One notable difference from the bad old days of the early 1990s is a new spirit of co-operation, in which Customs is actually helping software companies, and through them, their customers in business.
A Customs spokesman acknowledges the need to be proactive in this area: ‘We have to have a reasonable working relationship, otherwise the whole system falls to pieces. At the end of the day, their customers are collecting tax on our behalf.’
BASDA ACCREDITATION SCHEME
What do you do if you write a product specification and nobody uses it?
The VAT software accreditation scheme, developed by the Business and Accountancy Software Developers’ Association, is hailed as a comprehensive and valuable service. The scheme has three levels.
Level 1 covers the basics of calculating VAT on invoices, purchases and sales orders.
Level 2 includes level 1 as well as requirements set under the European Commission sales list governing the supply of goods and services to other member states.

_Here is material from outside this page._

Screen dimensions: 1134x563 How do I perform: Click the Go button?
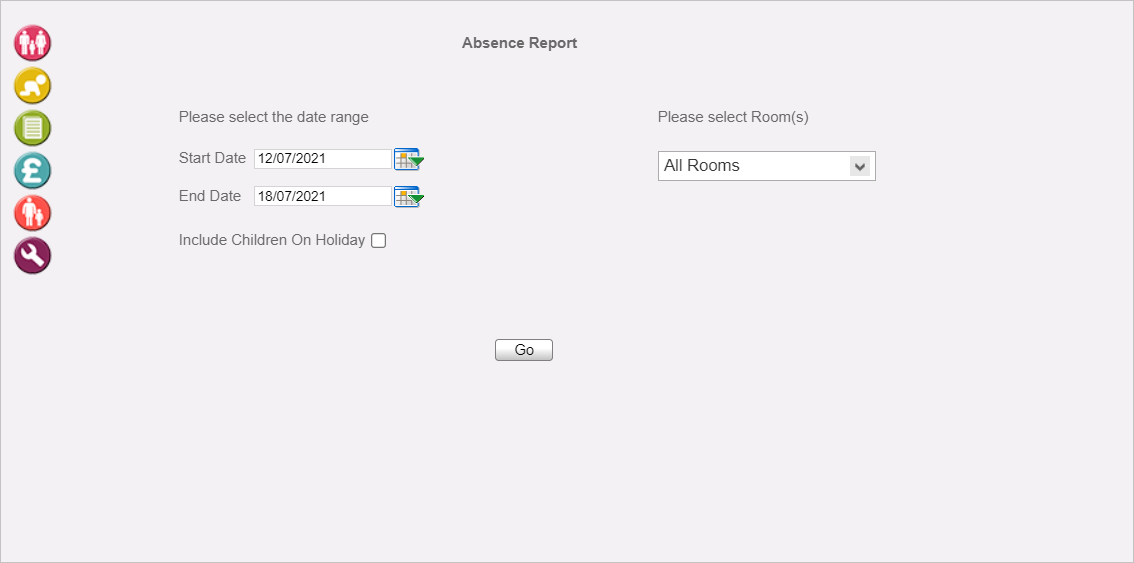(x=524, y=350)
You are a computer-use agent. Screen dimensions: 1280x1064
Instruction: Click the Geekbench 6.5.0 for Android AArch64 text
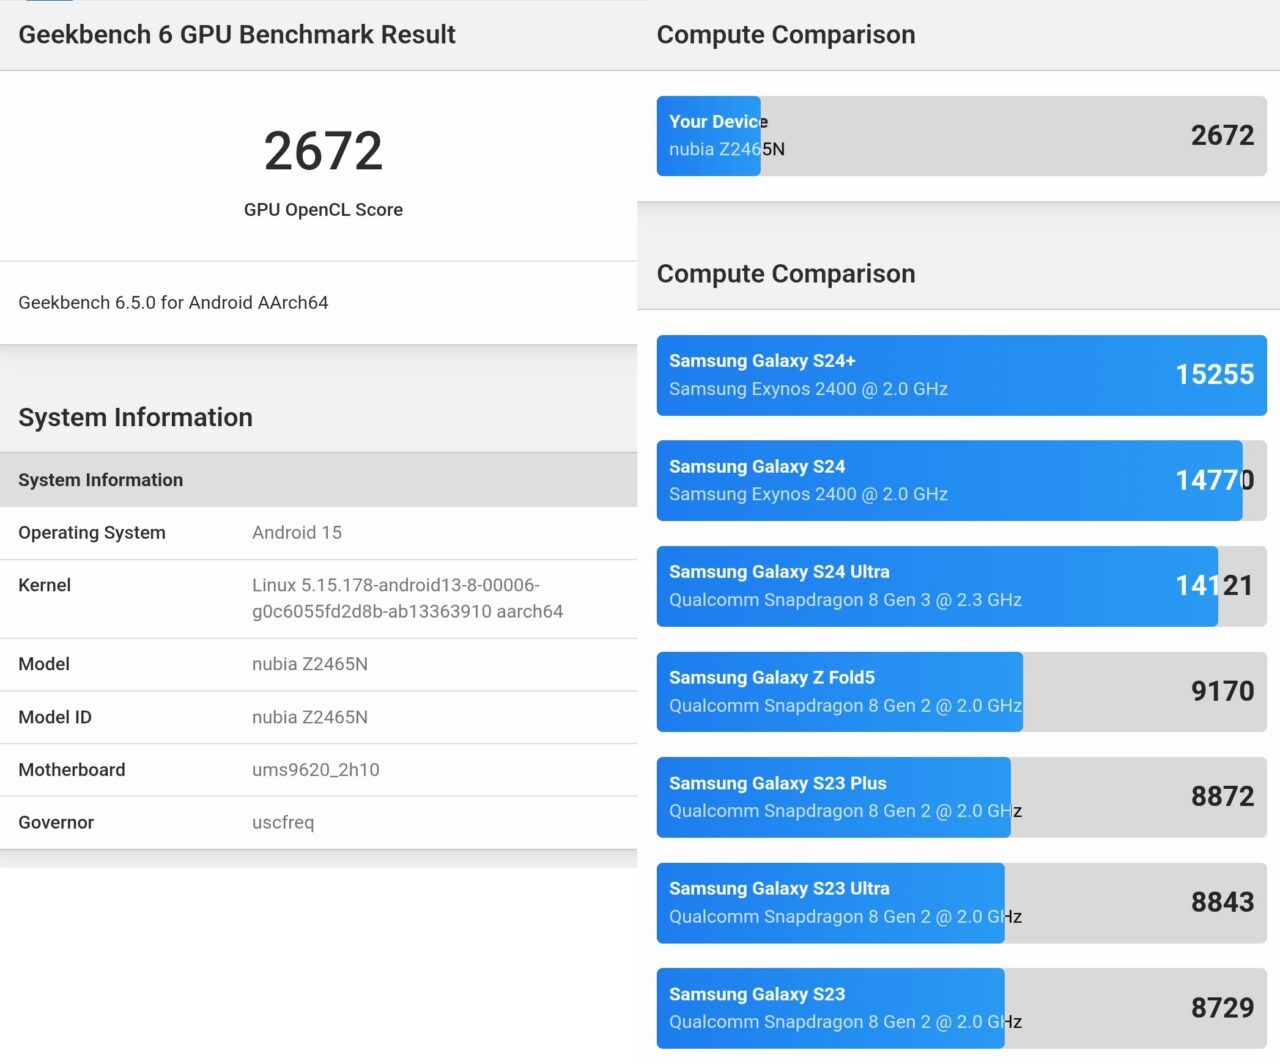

The highest category, level 3, also includes the Intrastat requirements for reporting annual sales of goods worth more than #225,000 (see main story).

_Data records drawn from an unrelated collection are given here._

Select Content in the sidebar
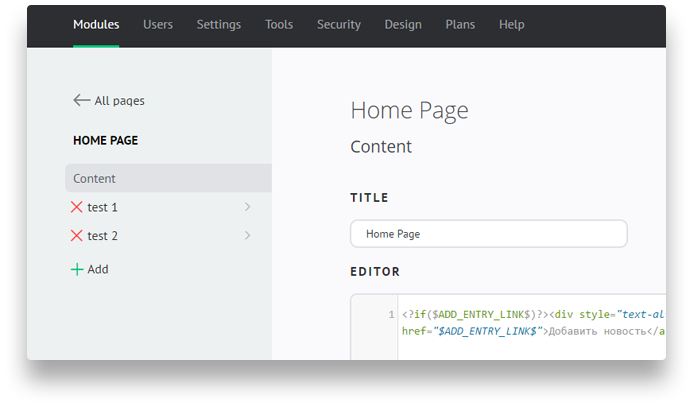This screenshot has width=693, height=409. coord(168,178)
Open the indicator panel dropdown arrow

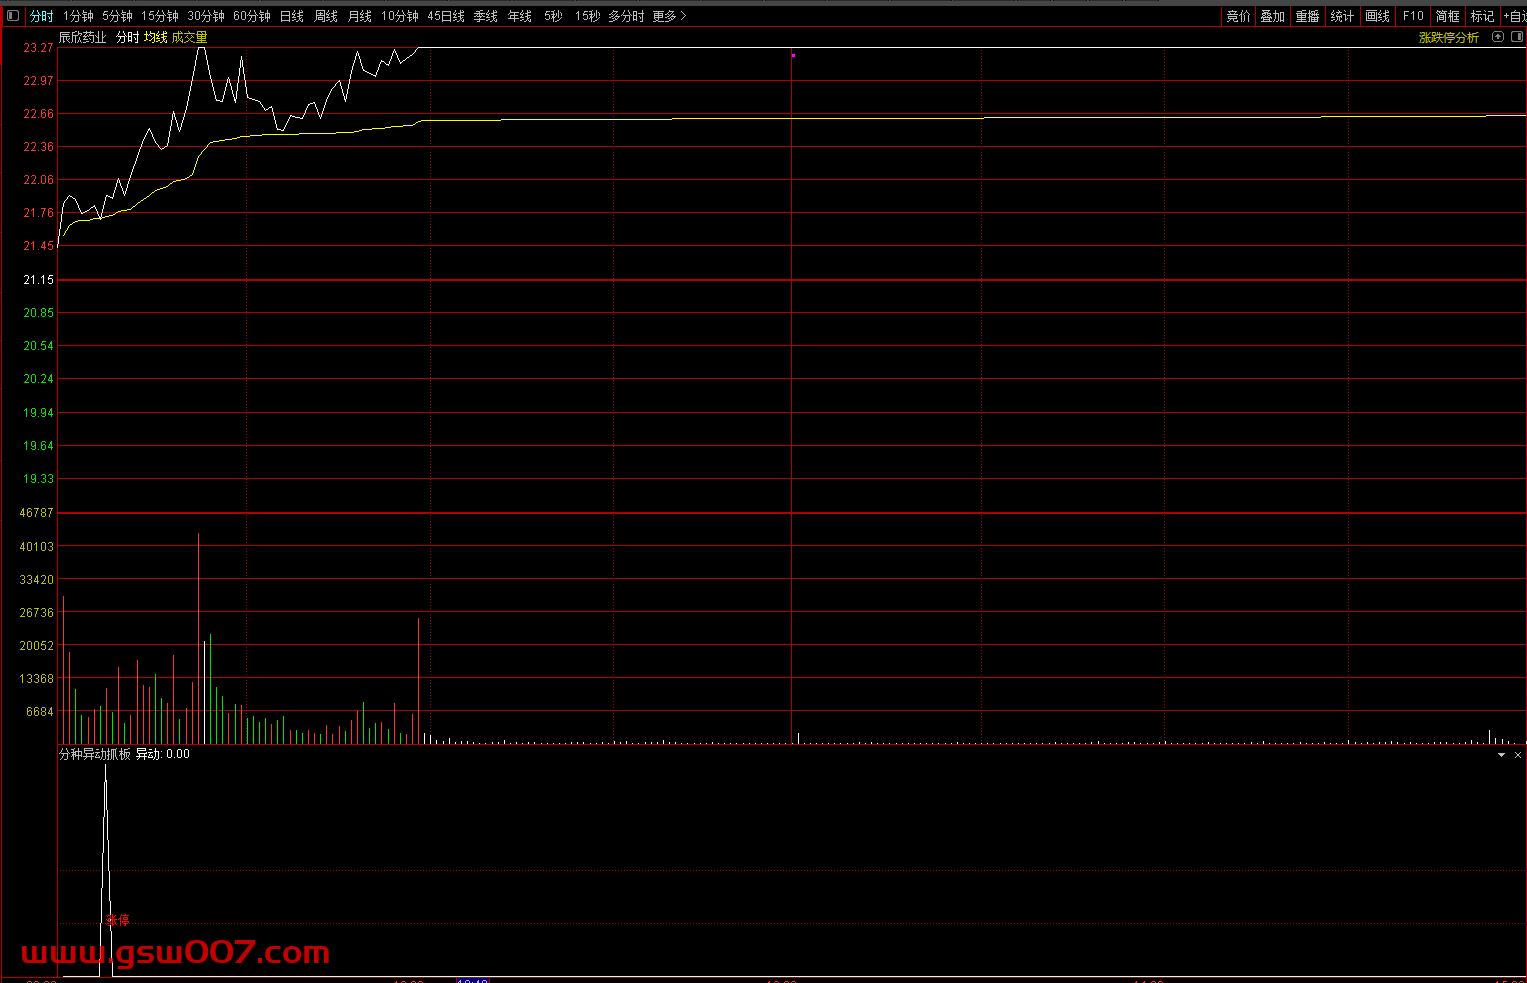[1501, 755]
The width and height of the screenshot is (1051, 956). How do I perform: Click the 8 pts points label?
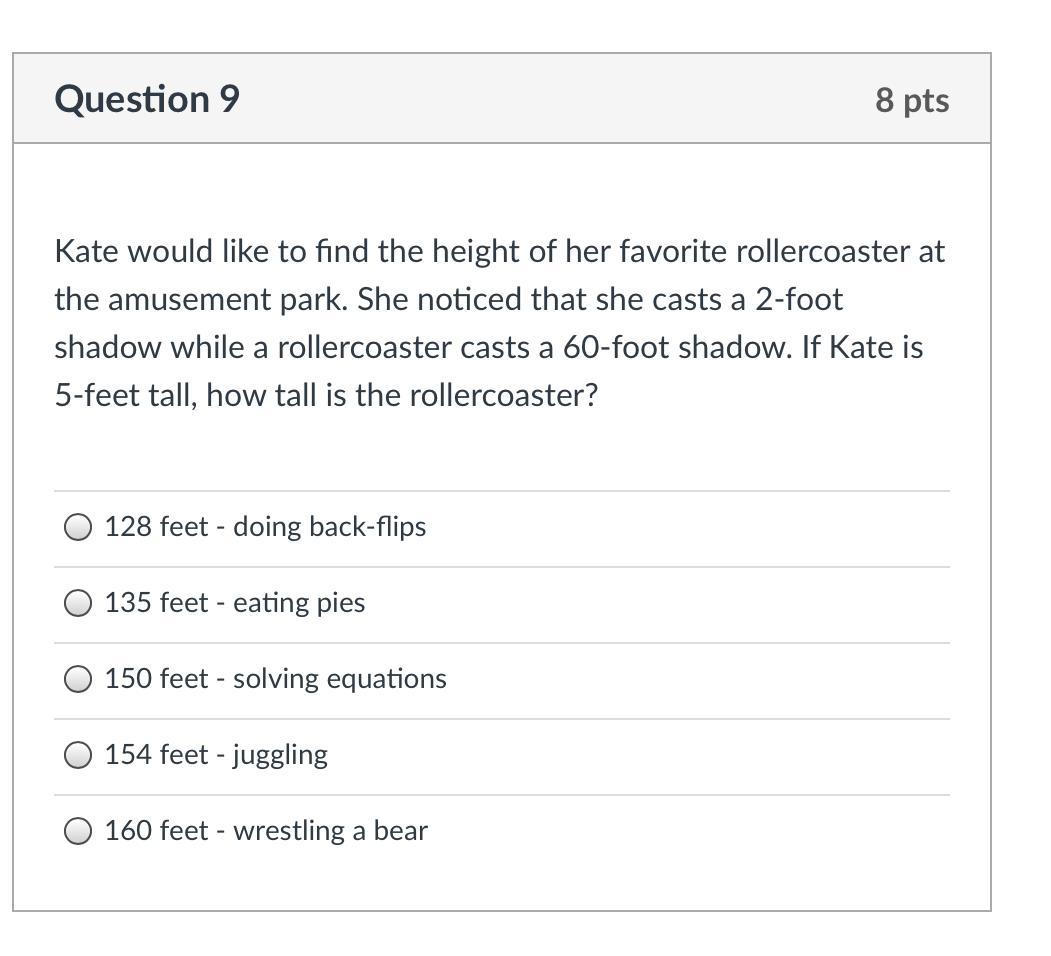pyautogui.click(x=912, y=100)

Customs has collaborated closely with the association on the specification and has gone so far as to offer a #2,000 subsidy to any developer that decides to seek level 3 certification for its product. Even with this incentive, only two developers have achieved level 2 – Megatech and US software house Solomon – and just one, Anagram, has attained level 3.
Julie Wedgwood, product manager for Sage’s PC market-leading Line 50 range, puts forward a dissenting view. ‘We’ve seen the BASDA spec,’ she says, ‘but we don’t feel it is going to sell any more software. Does the customer know what BASDA is?’
Complete confidence has yet to break through, even to developers.
Even developers who speak well of the scheme tend to damn it with faint praise. Infinium sales executive Chris Cadge is typical: ‘It’s a very detailed examination to get through. The accreditation process is a valuable exercise, but to get full certification costs time and money.’
‘We accept their comments that the VAT specification is complex, even though we’ve gone out of our way to make it as simple as possible,’ says BASDA chief executive Dennis Keeling.
‘We don’t want to water it down, but our ambition is to make as many software vendors as possible become accredited.’ To this end, he asked members of the association’s VAT working party to review how they could simplify the process. The most likely route would be to subdivide level 1 into two categories – a simplified ‘compliant’ rating that covered basic legal requirements and a ‘recommended’ level similar to the existing level 1.
The specification currently includes a requirement to collate VAT audit trails within accounting packages. This function allows Customs inspectors to track down the answers to any queries very quickly. The working party participants thought it was a useful feature, but many other developers would have to change their code to support it. It is likely to go into the recommended rather than compliant category, but could still be a selling point with end users, suggests Keeling. ‘Instead of putting up with the VAT man for a couple of days, it would allow them to do their job in a couple of hours.’
Eduardo Loigorri, of Exchequer Software, welcomed the review. ‘We found it was quite restrictive in the areas that were compulsory,’ he says.
But it also didn’t allow for the requirements of specific industries such as second-hand car dealerships or chemists, which we cater for in our software.
‘Before it was all or nothing but the compliant/advanced approach would open the door for many vendors,’ says Loigorri.